__Directions for this task__:
Reproduce the records that follow without alteration, apart from removing the pictures.

Stored items
··········

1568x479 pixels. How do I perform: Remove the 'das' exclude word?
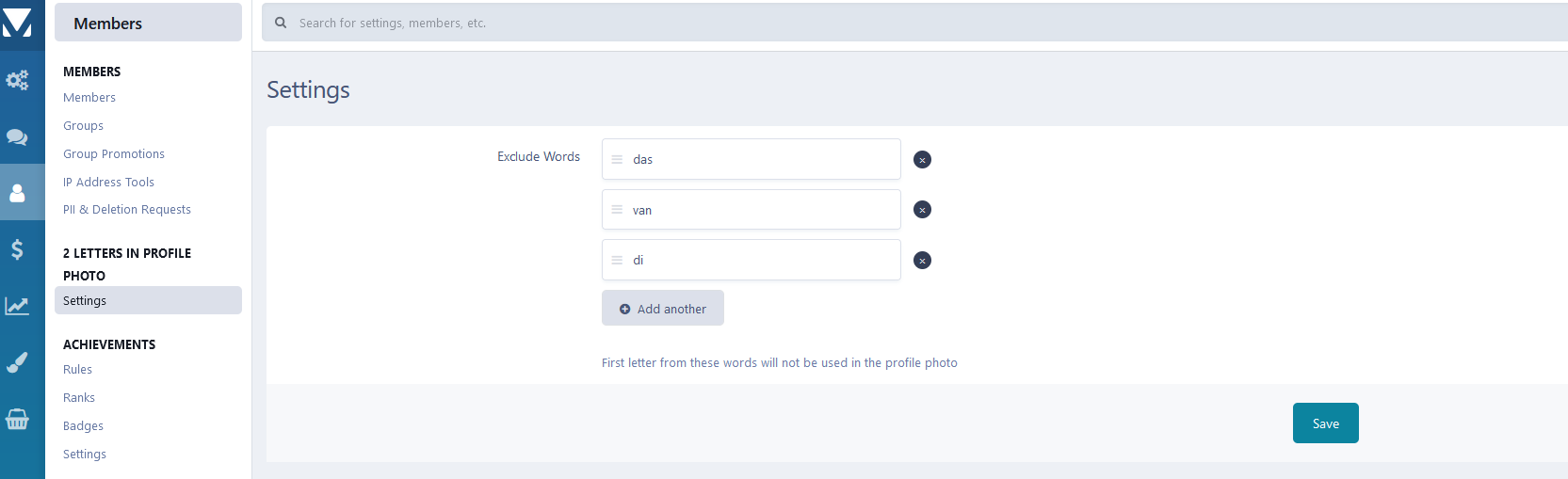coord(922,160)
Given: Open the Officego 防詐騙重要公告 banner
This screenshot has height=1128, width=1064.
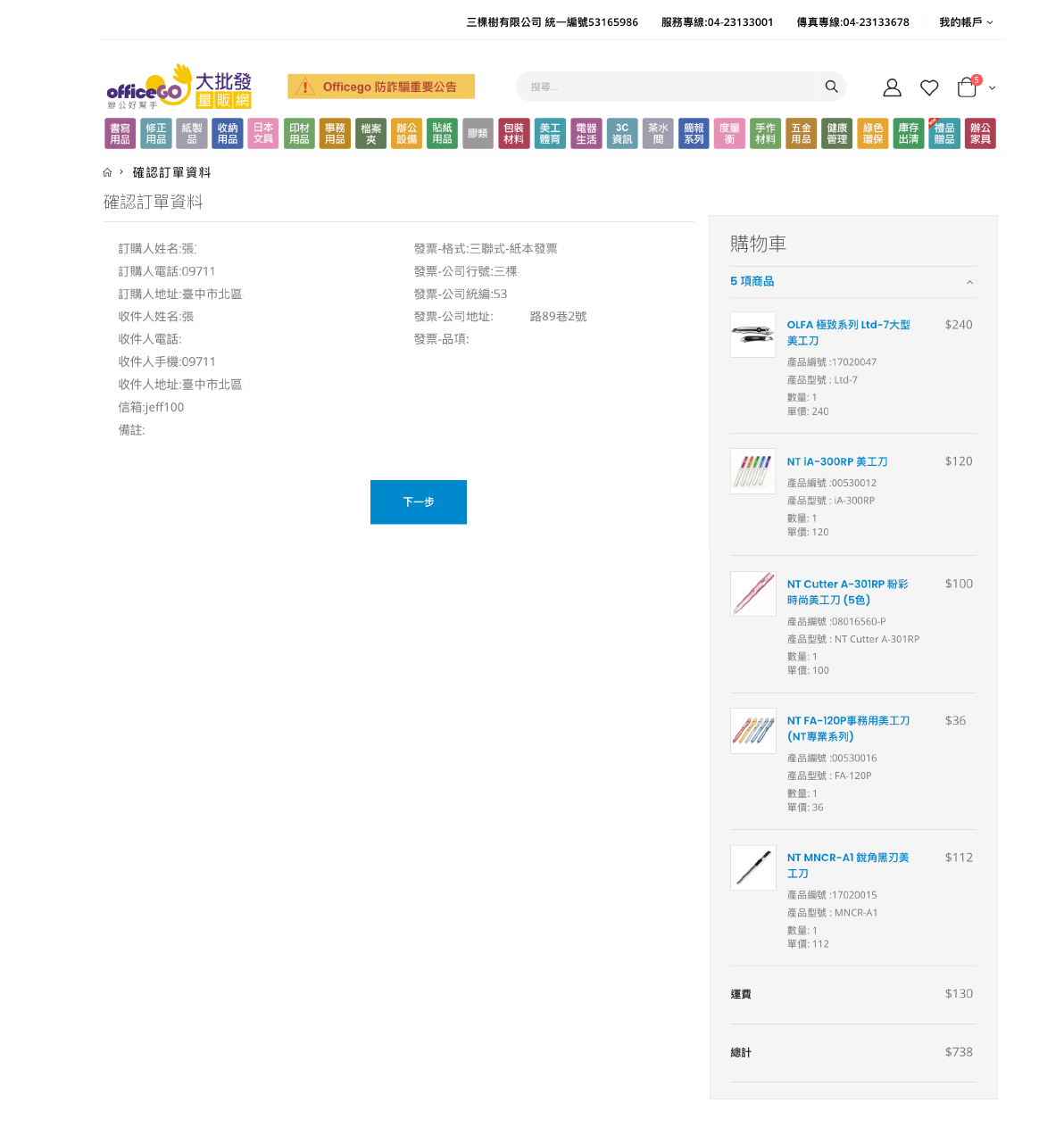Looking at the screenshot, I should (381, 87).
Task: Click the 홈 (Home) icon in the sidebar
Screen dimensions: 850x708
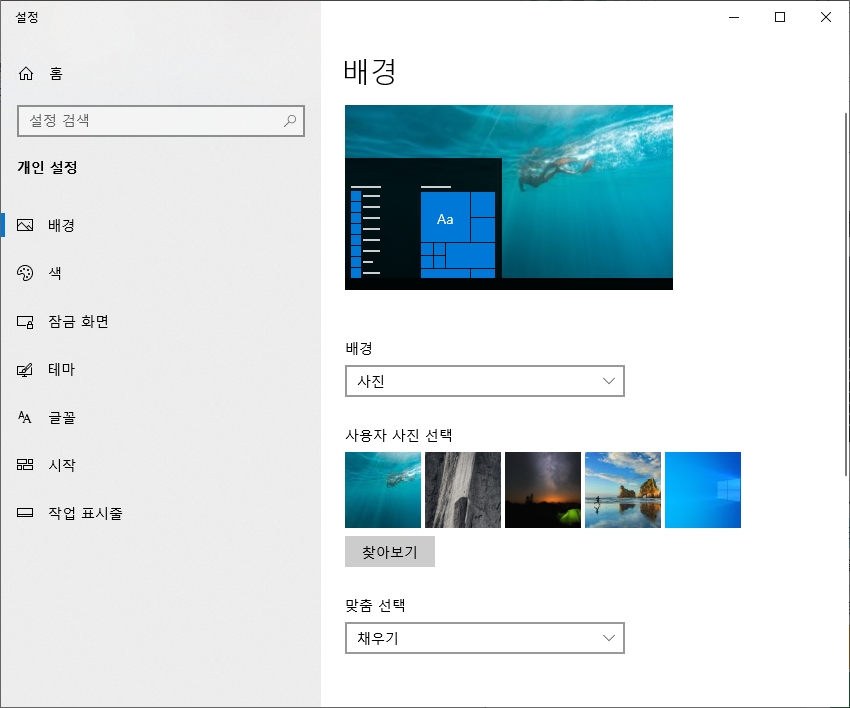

··········

__Expected output__:
1568x479 pixels. How do I perform: Remove the 'das' exclude word?
coord(922,160)
Given: Open the Officego 防詐騙重要公告 banner
This screenshot has height=1128, width=1064.
Looking at the screenshot, I should (381, 87).
Task: Click the 홈 (Home) icon in the sidebar
Screen dimensions: 850x708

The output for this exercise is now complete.